I kissed her wet shoulder. "You must be more reasonable at the start."
She shook her head and looked at me radiantly. "I've been reasonable long enough."
"You think so?"
"Of course. Much too long. I mean now to be unreasonable for a change."
She laughed and put her wet cheek to my face. "We're going to be unreasonable, Robby. To think of nothing, absolutely nothing, only of ourselves and the sun and the holidays and the sea."
"Right," said I taking the towel. "But first I'm going to rub you dry. Where have you been, though, to be so brown already?"
She pulled on her wrap. "That comes from my reasonable year, when I had to lie on the balcony in the sun for an hour every day. And go to sleep at eight o'clock at night. Tonight at eight o'clock I'm going for a swim again."
"We shall see about that," said I. "Man is always large in his intentions. In execution not so. Therein lies his charm."
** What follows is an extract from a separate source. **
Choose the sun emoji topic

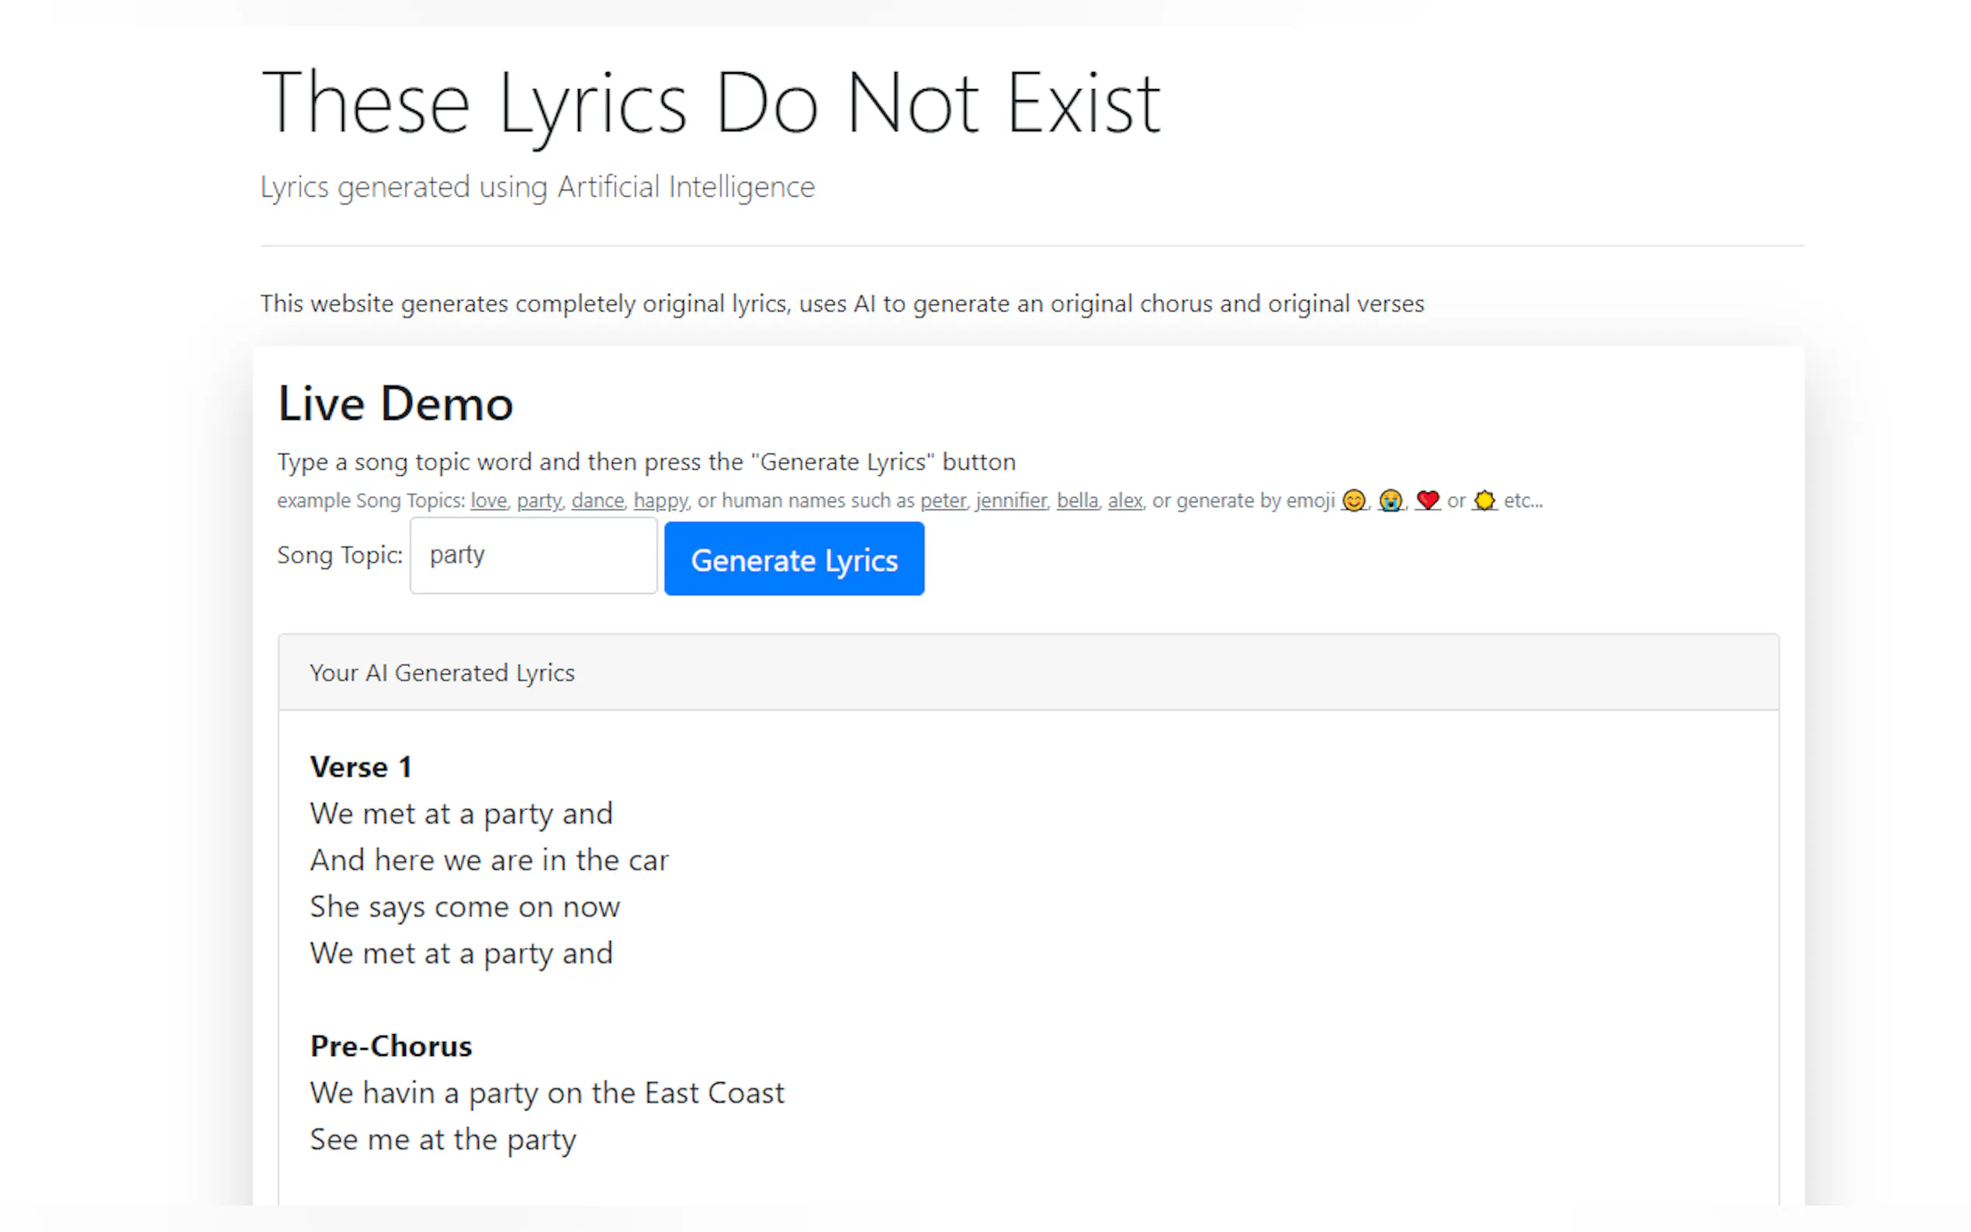[1485, 500]
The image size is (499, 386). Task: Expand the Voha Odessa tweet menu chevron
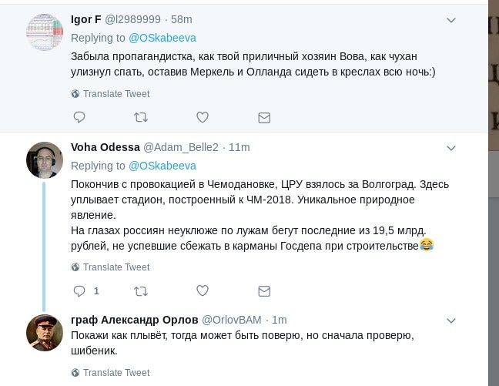pos(452,147)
Nothing came of the evening bathe. We had a walk to the village and a drive in the Citroën through the dusk— then Pat became suddenly tired and wanted to go home. I had already noticed that often with her—the swift lapsing from radiant vitality into sudden exhaustion. She had little strength and no reserve at all—and yet she did not give that impression. She always used every ounce of life force that was in her and appeared inexhaustible in her lithe youthfulness; then suddenly would come a moment when her face would grow pale and her eyes deep with shadows "—then she was done. She did not become tired gradually, but in one second.
"Let us drive home, Robby," said she, and her dark voice was deeper even than usual.
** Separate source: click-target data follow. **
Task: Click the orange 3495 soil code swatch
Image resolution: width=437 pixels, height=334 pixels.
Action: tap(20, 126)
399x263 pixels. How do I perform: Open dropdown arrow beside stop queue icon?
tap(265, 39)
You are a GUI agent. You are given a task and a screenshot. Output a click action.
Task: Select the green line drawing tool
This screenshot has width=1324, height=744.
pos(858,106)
"Home? To Fräulein Müller with the gold cross on her bosom? Who knows what the old devil may not have thought up in the meantime?"
"Home, Robby," said Pat and leaned wearily against my shoulder. "It is home for us."
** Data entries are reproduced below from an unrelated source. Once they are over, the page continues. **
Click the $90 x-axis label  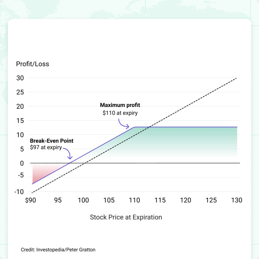click(31, 200)
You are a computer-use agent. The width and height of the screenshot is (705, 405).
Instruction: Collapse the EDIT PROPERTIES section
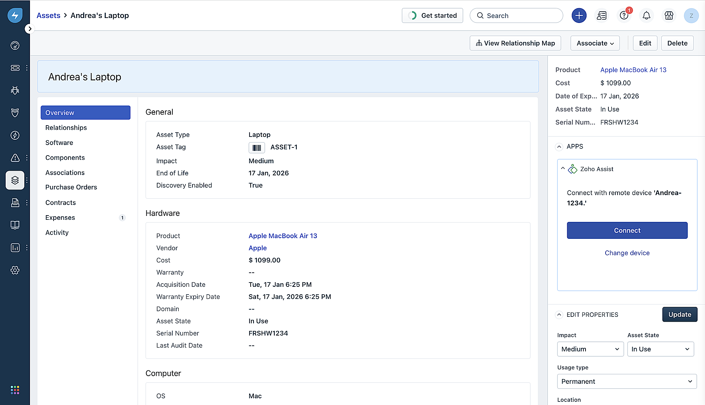pos(559,315)
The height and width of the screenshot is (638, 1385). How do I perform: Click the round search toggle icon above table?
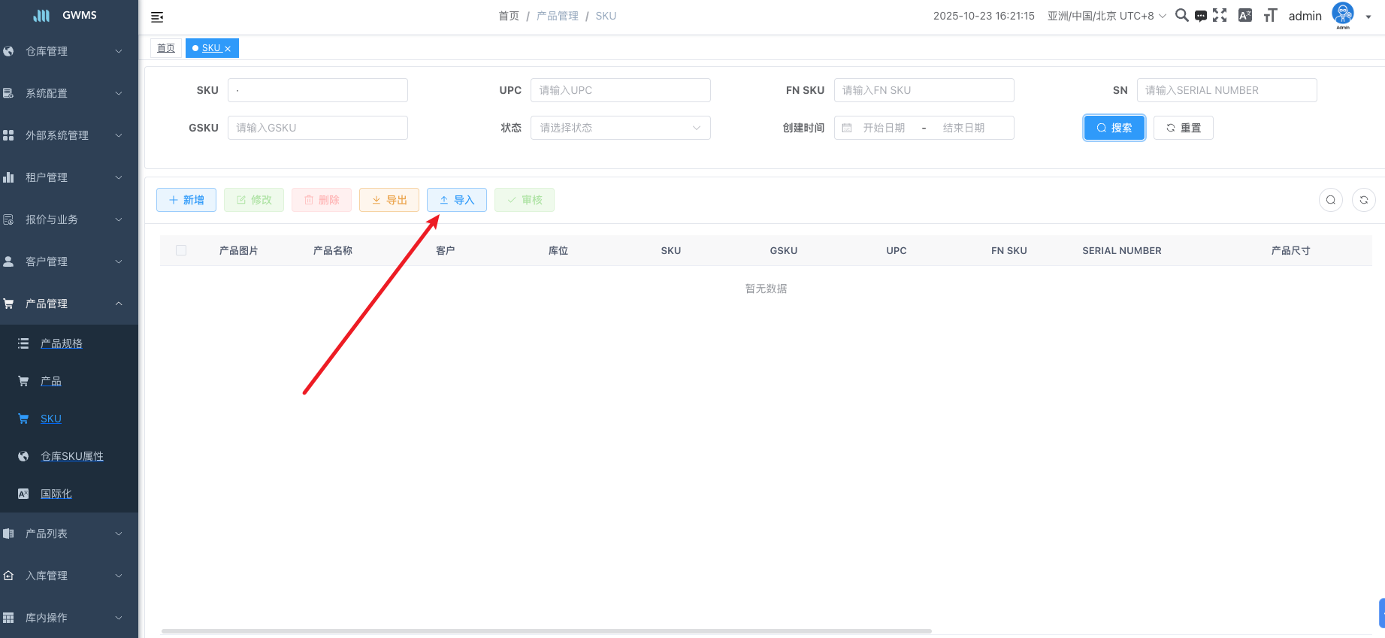tap(1331, 200)
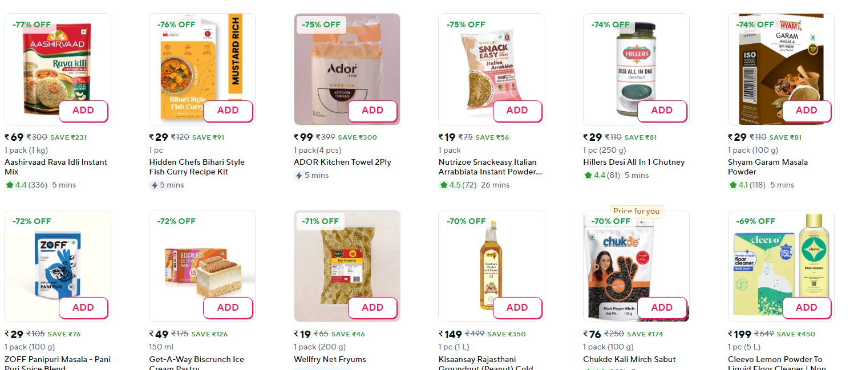The width and height of the screenshot is (866, 370).
Task: Add ADOR Kitchen Towel 2Ply to cart
Action: click(x=373, y=111)
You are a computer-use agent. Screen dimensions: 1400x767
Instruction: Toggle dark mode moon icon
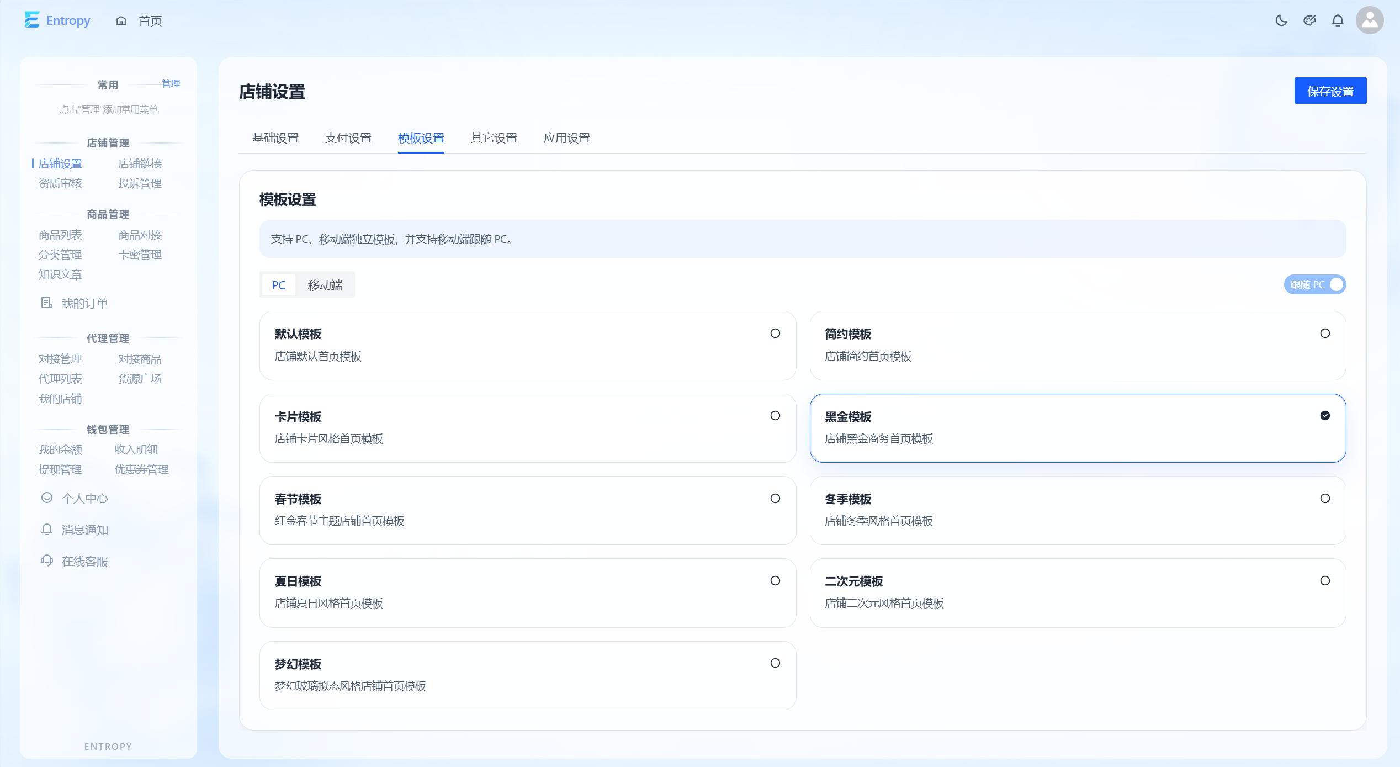coord(1281,21)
I took one hand from the wheel and put it around her shoulders. And so we drove slowly through the blue, misty twilight, and when at last we did sight the lighted windows of the little house, snuggled down in the hollow of the valley like some dark animal, there actually was something like homecoming about it.
Fräulein Müller was already expecting us. She had changed her clothes and was now wearing instead of the black, woollen dress a black silk one of the same puritanical cut. And instead of the cross an emblem consisting of heart, anchor and cross in one—the ecclesiastical symbol of faith, hope, and love.
She was definitely more friendly than this afternoon and asked if she had done rightly in preparing for supper eggs, cold meat, and smoked fish.
"I suppose so," said I.
"Don't you like it? They are quite fresh smoked flounders." She looked at me rather anxiously.
"Of course," said I coldly.
"Fresh smoked flounders sound wonderful," declared Pat, looking at me reproachfully. "A perfect supper, just what one would wish for the first day at the sea, Fräulein Müller. And if there were some good hot tea with i
t—"
"Yes, certainly. Real hot tea. Gladly. I'll have it all brought at once." Relieved, Fräulein Müller rustled out hastily in her silk gown.
"Don't you really like fish?" asked Pat.
"Do I not? And flounders! I've been dreaming of them for days."
"Then why did you behave like that? That is a bit steep!"
"I had to pay her back for her reception this afternoon, didn't I?"
"Well I'm blowed!" Pat laughed. "Don't you ever let anyone off? I had forgotten that long ago."
"I hadn't," said I. "I don't forget so lightly."